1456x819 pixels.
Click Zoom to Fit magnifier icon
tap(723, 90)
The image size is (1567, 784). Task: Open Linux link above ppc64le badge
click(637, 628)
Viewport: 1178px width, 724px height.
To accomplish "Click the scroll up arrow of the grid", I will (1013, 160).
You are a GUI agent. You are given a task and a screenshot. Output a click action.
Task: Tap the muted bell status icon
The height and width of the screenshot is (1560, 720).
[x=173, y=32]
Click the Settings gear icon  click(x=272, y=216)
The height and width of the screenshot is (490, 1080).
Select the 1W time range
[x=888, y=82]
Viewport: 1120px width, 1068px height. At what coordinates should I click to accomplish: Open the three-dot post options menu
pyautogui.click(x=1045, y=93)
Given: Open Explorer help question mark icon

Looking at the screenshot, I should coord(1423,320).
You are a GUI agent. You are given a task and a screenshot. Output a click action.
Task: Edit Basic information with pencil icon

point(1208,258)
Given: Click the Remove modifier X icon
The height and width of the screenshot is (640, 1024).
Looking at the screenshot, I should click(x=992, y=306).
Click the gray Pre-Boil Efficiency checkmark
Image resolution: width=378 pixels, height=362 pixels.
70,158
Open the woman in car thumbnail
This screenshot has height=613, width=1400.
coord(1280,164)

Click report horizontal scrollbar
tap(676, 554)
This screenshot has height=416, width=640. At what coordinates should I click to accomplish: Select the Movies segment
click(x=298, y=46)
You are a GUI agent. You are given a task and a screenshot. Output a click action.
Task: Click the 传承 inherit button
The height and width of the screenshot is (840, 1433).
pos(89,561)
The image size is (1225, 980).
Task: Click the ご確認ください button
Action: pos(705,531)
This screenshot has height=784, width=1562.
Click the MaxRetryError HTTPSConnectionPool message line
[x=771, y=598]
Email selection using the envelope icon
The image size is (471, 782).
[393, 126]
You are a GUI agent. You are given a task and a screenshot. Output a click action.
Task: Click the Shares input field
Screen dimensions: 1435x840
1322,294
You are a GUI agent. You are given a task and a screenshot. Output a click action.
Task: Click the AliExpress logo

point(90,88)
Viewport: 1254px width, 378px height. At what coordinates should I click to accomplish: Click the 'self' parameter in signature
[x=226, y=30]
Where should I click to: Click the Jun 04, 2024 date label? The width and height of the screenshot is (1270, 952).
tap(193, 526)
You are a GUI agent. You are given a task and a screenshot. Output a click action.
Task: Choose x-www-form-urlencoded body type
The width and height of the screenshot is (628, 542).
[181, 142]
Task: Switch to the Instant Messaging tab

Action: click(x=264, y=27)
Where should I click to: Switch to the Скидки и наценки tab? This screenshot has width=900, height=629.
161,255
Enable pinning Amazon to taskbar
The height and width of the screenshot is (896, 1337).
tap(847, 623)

◇ ◇ ◇ ◇

Exercise task: Reproduce all of the data above, replacing "horizontal scrollbar" with "vertical scrollbar" and leaving everything else unchanged.

The answer:
1456x819 pixels.
Click Zoom to Fit magnifier icon
tap(723, 90)
The image size is (1567, 784). Task: Open Linux link above ppc64le badge
click(637, 628)
Viewport: 1178px width, 724px height.
To accomplish "Click the scroll up arrow of the grid", I will (1013, 160).
You are a GUI agent. You are given a task and a screenshot. Output a click action.
Task: Tap the muted bell status icon
The height and width of the screenshot is (1560, 720).
[x=173, y=32]
Click the Settings gear icon  click(x=272, y=216)
The height and width of the screenshot is (490, 1080).
Select the 1W time range
[x=888, y=82]
Viewport: 1120px width, 1068px height. At what coordinates should I click to accomplish: Open the three-dot post options menu
pyautogui.click(x=1045, y=93)
Given: Open Explorer help question mark icon

Looking at the screenshot, I should coord(1423,320).
You are a GUI agent. You are given a task and a screenshot. Output a click action.
Task: Edit Basic information with pencil icon

point(1208,258)
Given: Click the Remove modifier X icon
The height and width of the screenshot is (640, 1024).
Looking at the screenshot, I should click(x=992, y=306).
Click the gray Pre-Boil Efficiency checkmark
Image resolution: width=378 pixels, height=362 pixels.
70,158
Open the woman in car thumbnail
This screenshot has height=613, width=1400.
coord(1280,164)

Click report vertical scrollbar
tap(676, 554)
This screenshot has height=416, width=640. At what coordinates should I click to accomplish: Select the Movies segment
click(x=298, y=46)
You are a GUI agent. You are given a task and a screenshot. Output a click action.
Task: Click the 传承 inherit button
The height and width of the screenshot is (840, 1433).
pos(89,561)
The image size is (1225, 980).
Task: Click the ご確認ください button
Action: pos(705,531)
This screenshot has height=784, width=1562.
Click the MaxRetryError HTTPSConnectionPool message line
[x=771, y=598]
Email selection using the envelope icon
The image size is (471, 782).
[393, 126]
You are a GUI agent. You are given a task and a screenshot. Output a click action.
Task: Click the Shares input field
Screen dimensions: 1435x840
1322,294
You are a GUI agent. You are given a task and a screenshot. Output a click action.
Task: Click the AliExpress logo

point(90,88)
Viewport: 1254px width, 378px height. At what coordinates should I click to accomplish: Click the 'self' parameter in signature
[x=226, y=30]
Where should I click to: Click the Jun 04, 2024 date label? The width and height of the screenshot is (1270, 952).
tap(193, 526)
You are a GUI agent. You are given a task and a screenshot. Output a click action.
Task: Choose x-www-form-urlencoded body type
The width and height of the screenshot is (628, 542).
[181, 142]
Task: Switch to the Instant Messaging tab

Action: click(x=264, y=27)
Where should I click to: Switch to the Скидки и наценки tab? This screenshot has width=900, height=629.
161,255
Enable pinning Amazon to taskbar
The height and width of the screenshot is (896, 1337).
tap(847, 623)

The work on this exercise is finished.